Hence, Apple’s premium valuation of nearly 30x P/E clearly isn’t based on its growth performance. Nevertheless, for investors to see compelling returns from the current stock price, or even just to continue justifying the current valuation, exactly such growth is lacking that an Apple Car might deliver.
Looking at Tesla, Apple Inc. has arguably missed an opportunity to add another trillion dollars to its market cap by missing the rise of the electric vehicle, or EV. In addition, Apple may hence have missed the opportunity to add another trillion or so to its market cap as it is now also missing the rise of the autonomous vehicle, or AV. Taken together, these developments are turning the car into the next computing platform.

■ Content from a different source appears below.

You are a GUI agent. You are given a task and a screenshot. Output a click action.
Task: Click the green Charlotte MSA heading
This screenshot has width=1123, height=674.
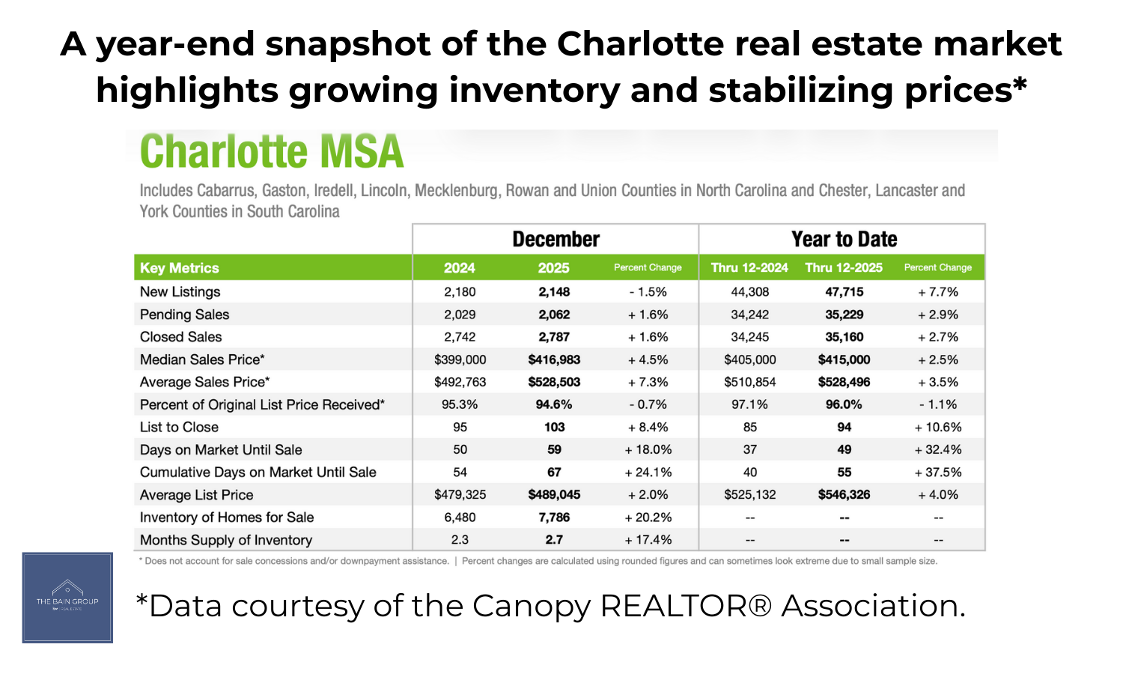tap(272, 152)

In its currently rumored form, the Apple Car would have a non-differentiated feature set being an L2+ system, which is technological level of which there are already vehicles on the road, and many more are expected in the next three years, most notably based on Mobileye’s SuperVision system.
On the surface it might have seen that developing an AV would play to Apple’s strengths: sensors, highly capable chips and advanced software and AI. However, in reality, developing an AV has turned out to be more like designing a mission-critical system like airplanes’ autopilot, while having the requirement of nevertheless scaling this globally to millions of consumers potentially. Mobileye in that regard remains pretty much the only company to have solved the for newcomers almost insurmountable challenge of creating global HD maps.
Nevertheless, taking a long-term outlook, despite a lot of frenzy over the last decade, today L2+ in consumers vehicles and L4 in robotaxis (never mind in consumer vehicles) remain at the very initial stages of small-scale adoption. This could mean that even in 2028, Apple could make quite some headlines with an Apple Car, even if it was just for being one of the most notable companies having a very large fan and installed base to sell into.